The leader of the party was Tony Hewitt, a 28-year-old cap- tain in the 1st Battalion of the Middlesex Regiment. Hewitt had come to Hong Kong in mid-1937, when his unit was posted here from Singapore to reinforce the local garrison after the all-out Japanese attack on China that summer. A keen hiker, he became familiar with the trails around the Kowloon hills and beyond.

After the British surrender, on Christmas Day 1941 (Hewitt was the officer who tied the white flag on to the pole amid heavy fighting in Wan Chai), he was imprisoned - along with the rest of the garrison - in the Middlesex Regiment's former barracks, on the Sham Shui Po waterfront.

Departing late on a moonless night, their route took them by sampan from the waterfront, across to Lai Chi Kok, and then over the Kowloon hills, via Golden Hill to the old Tai Po Road, and then up Cloudy Hill. Instead of meeting parties of rowdy hikers, the group encountered bandits who attacked them. Hewitt was injured - and one of the bandits probably killed - before the escape party got away. Not long afterwards, they met some friendly communist guerillas who guided them to safety - and eventually on into Free China. Hewitt was awarded a Military Cross for this daring exploit.

In retirement, Hewitt and his wife, Liz, lived near my parents in Queensland, Australia, and we became friends. In the 1980s, he wrote a gripping account of his escape from Hong Kong. Enhanced by a foreword by his brother-in-law, film star John Mills, Bridge with Three Men remains, arguably, the best first-hand account of an escape from occupied Hong Kong.

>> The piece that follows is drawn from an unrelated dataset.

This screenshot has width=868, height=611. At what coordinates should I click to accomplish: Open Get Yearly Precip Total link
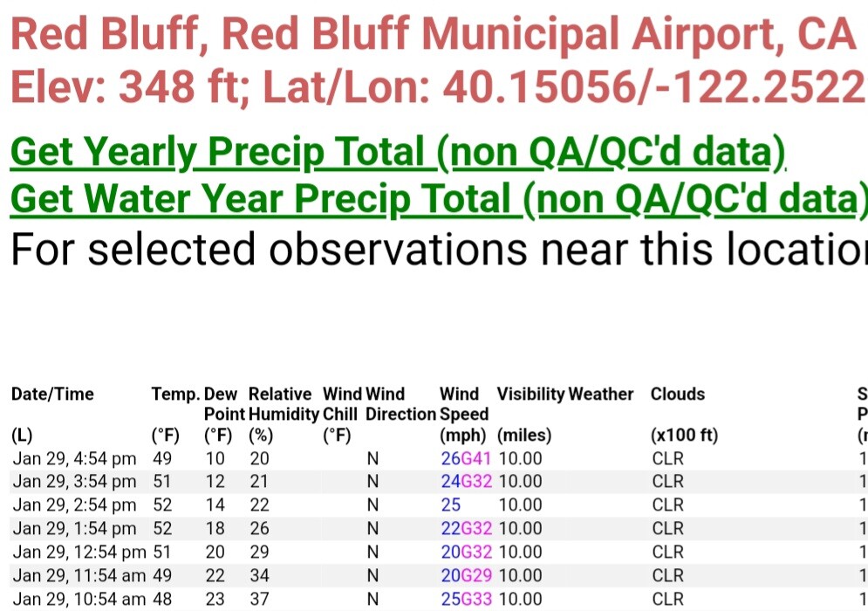click(x=398, y=152)
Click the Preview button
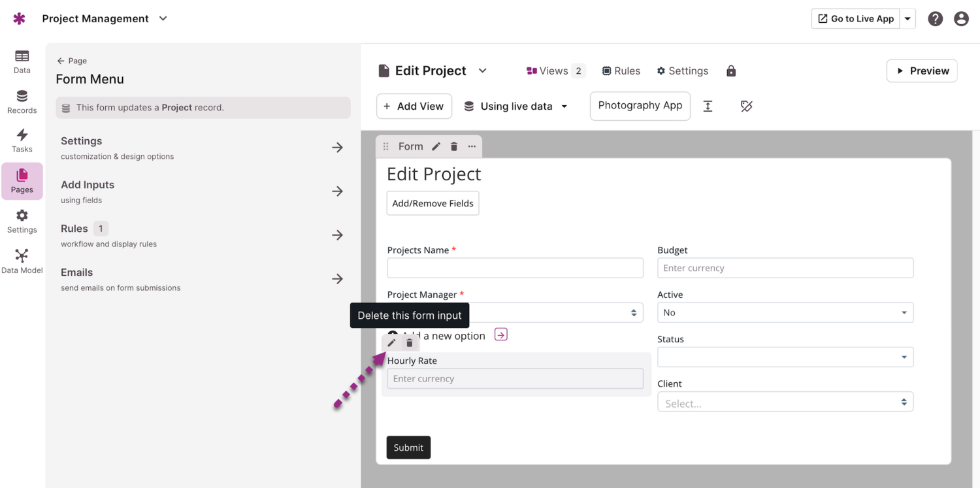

The couple came to Hong Kong in 1996 and, while Cloudy Hill had been revisited on previous trips, they had never returned further north. We resolved to revisit the scenes of his escape the next year. And in late 1997, we did. Over some days, we drove from Shenzhen to Huizhou on the East River, where the escape party reached safety. Eventually we passed through beautiful scenery further up the East River, and arrived at Shaoguan, Guangdong's wartime capital.

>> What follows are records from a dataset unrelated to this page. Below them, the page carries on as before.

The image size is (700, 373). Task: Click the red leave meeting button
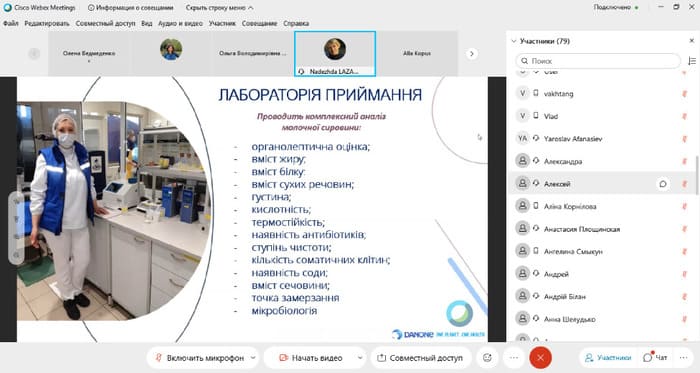pyautogui.click(x=540, y=357)
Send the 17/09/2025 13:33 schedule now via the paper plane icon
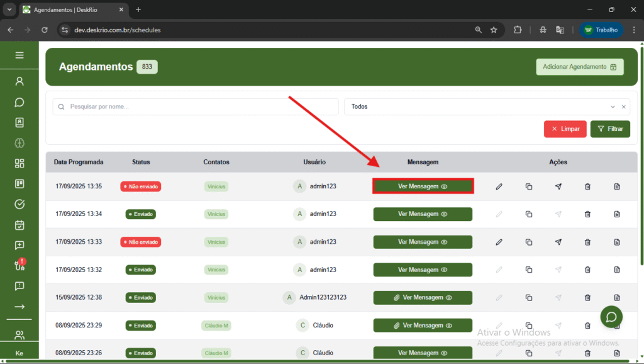 [558, 242]
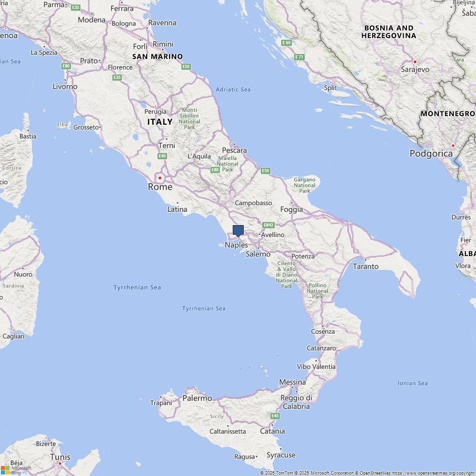476x476 pixels.
Task: Click the Catania city label
Action: [x=272, y=431]
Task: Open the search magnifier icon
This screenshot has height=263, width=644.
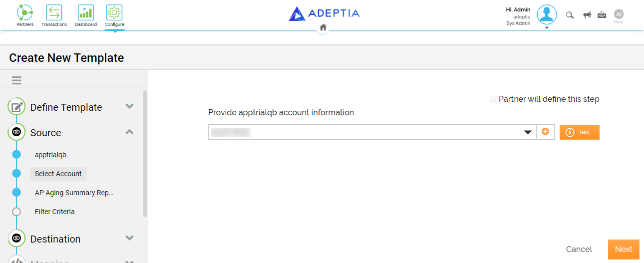Action: point(570,15)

There we visited the former Methodist Mission Hospital, where Hewitt was treated for the wounds he received on Cloudy Hill. We dined with the hospital director, an elderly wartime nurse was found to meet Hewitt and everywhere we went, from Shenzhen to Shaoguan and back via Guangzhou, we met only friendliness and enthusiasm for this remarkable man, then in his mid-80s.

Hong Kong's wartime generation has almost completely gone now. Hewitt died in 2004, aged 90, and Liz a few years later. With their passing, the heroism, sense of adventure and just-get-on-with-it spirit that generation possessed passed from memory into history. But, somehow, a long cold tramp on Cloudy Hill brings them back again, if only for a few hours.

Cloudy Hill straddles stages eight and nine of the Wilson Trail, a 78-kilometre hiking route named after former governor of Hong Kong Lord Wilson of Tillyorn and Fanling.